E’ giallo sulla presenza o meno di Amanda Knox nel video musicale della band orvietana «Hot». La notizia, apparsa su La Nazione del 24 aprile, è stata smentita dalla band con un comunicato, in cui si legge: «A seguito della notizia riguardante un’eventuale comparsa di Amanda Knox sul video musicale del prossimo singolo del gruppo, gli Hot smentiscono categoricamente quanto riportato nell’articolo, escludendo tassativamente la presenza della giovane di Seattle in alcun video riguardante o attinente la band visto che è impossibile riconoscere o distinguere le detenute».

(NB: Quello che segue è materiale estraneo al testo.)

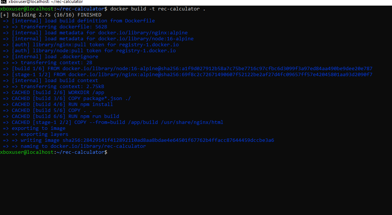This screenshot has height=215, width=392.
Task: Click the nginx:alpine metadata line
Action: tap(100, 33)
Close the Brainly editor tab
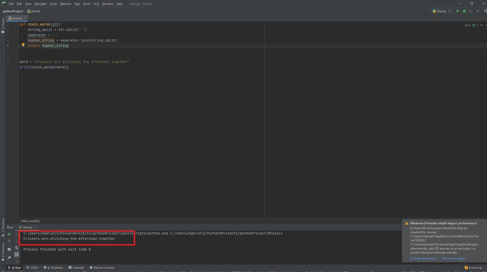This screenshot has width=487, height=272. pos(25,18)
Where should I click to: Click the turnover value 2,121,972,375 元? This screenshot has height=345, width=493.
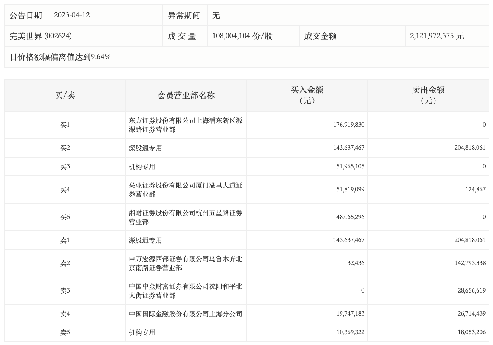tap(437, 36)
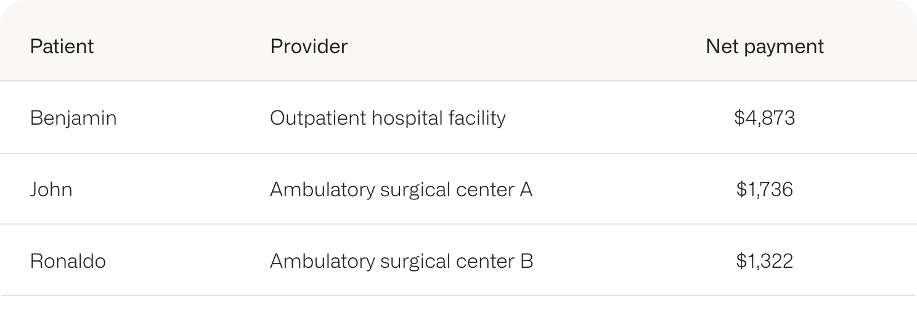Viewport: 917px width, 311px height.
Task: Click Ambulatory surgical center A cell
Action: click(x=401, y=189)
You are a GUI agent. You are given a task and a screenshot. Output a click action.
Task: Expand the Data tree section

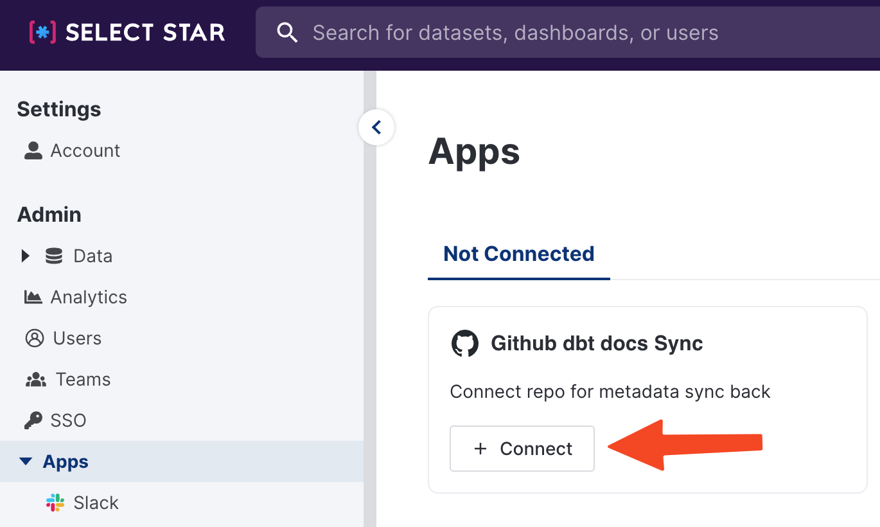[x=25, y=256]
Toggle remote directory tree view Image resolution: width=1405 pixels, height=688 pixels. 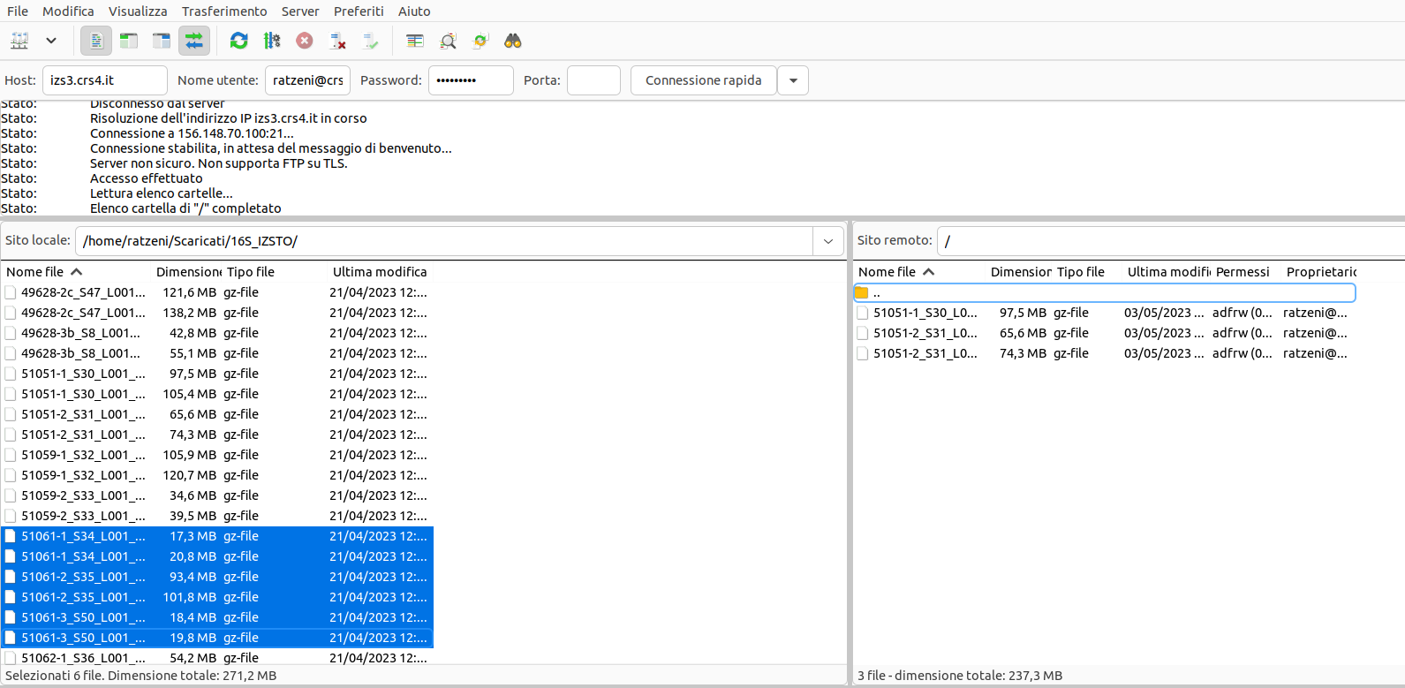point(162,41)
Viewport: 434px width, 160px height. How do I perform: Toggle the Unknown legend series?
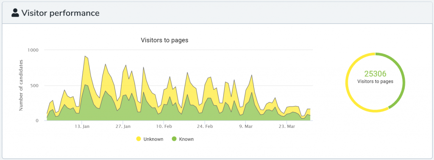click(x=150, y=139)
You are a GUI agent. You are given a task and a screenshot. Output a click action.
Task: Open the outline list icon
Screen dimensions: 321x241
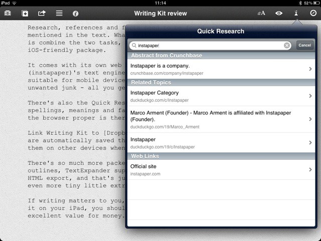click(x=59, y=14)
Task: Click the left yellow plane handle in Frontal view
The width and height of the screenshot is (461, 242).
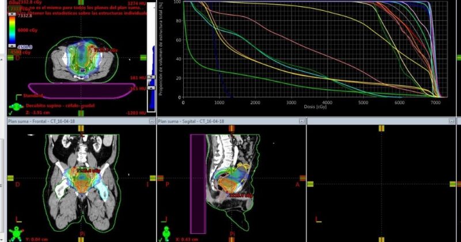Action: [x=10, y=178]
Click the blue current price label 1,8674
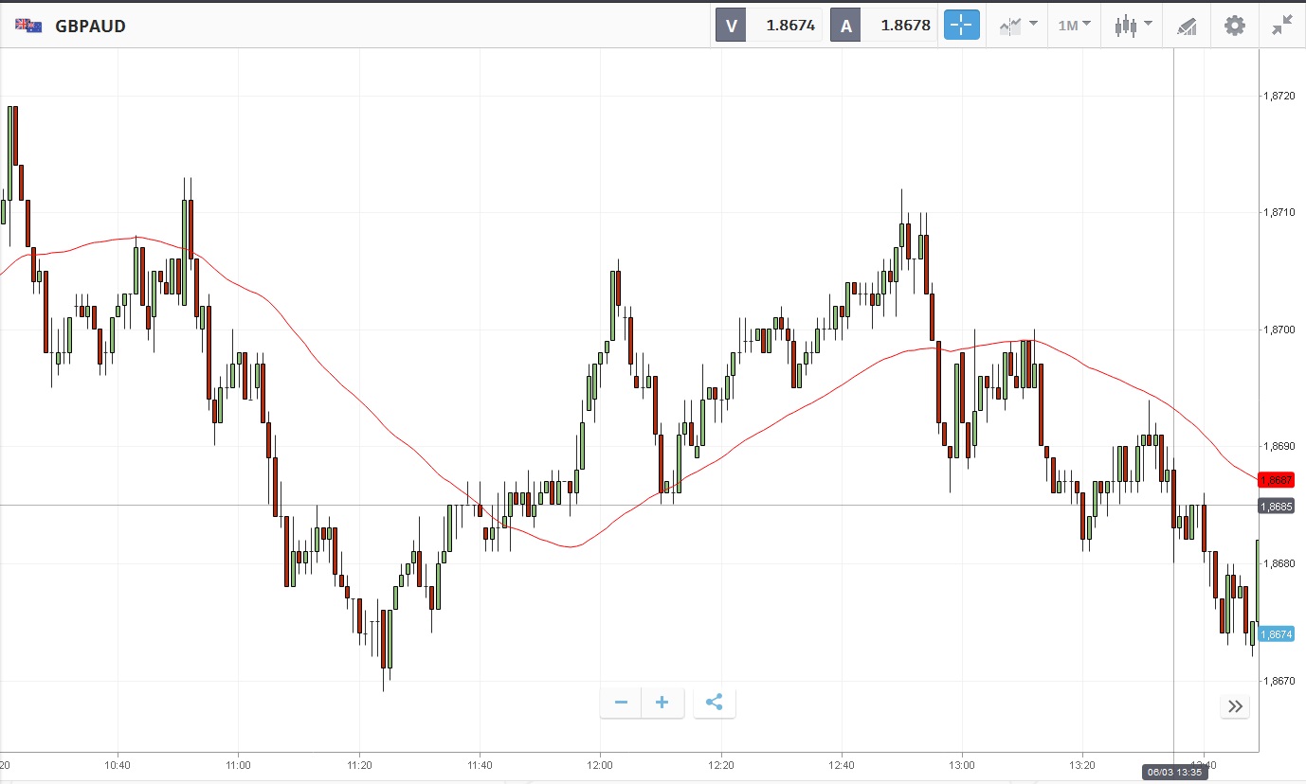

Il videoclip del singolo «Don’t Stop», verrà realizzato «utilizzando in minima parte il girato del live che la band ha eseguito lo scorso 23 aprile nella sezione femminile del carcere di Capanne». E il quel girato, le detenute sono, si legge ancora nella nota della band, « tutte rigorosamente di spalle», «nel pieno e rigoroso rispetto delle leggi che regolano gli istituti di reclusione del nostro stato, precisando che nessuna di esse risulta riconoscibile».
Gli Hot comunque, ribadiscono « il più profondo affetto nei confronti di Amanda e delle altre detenute, avendo avuto come unico obbiettivo quello di far vivere a tutte quante loro un momento di gioia e di allegria». Siglato da una maglietta con le firme di tutte le detenute. Ovviamente anche quella di Amanda Knox. Che magari di spalle, e magari irriconoscibile, ma, a quanto pare, comunque presente nella clip.
E Amanda, condannata in primo grado per l’omicidio di Meredith Kercher insieme all’ex fidanzato Raffaele Sollecito, rimane sempre al centro di questioni per nulla giuridiche. Che lei voglia o non voglia, per aver ballato, o per aver canticchiato, finisce sempre per scatenare una discussione o una polemica.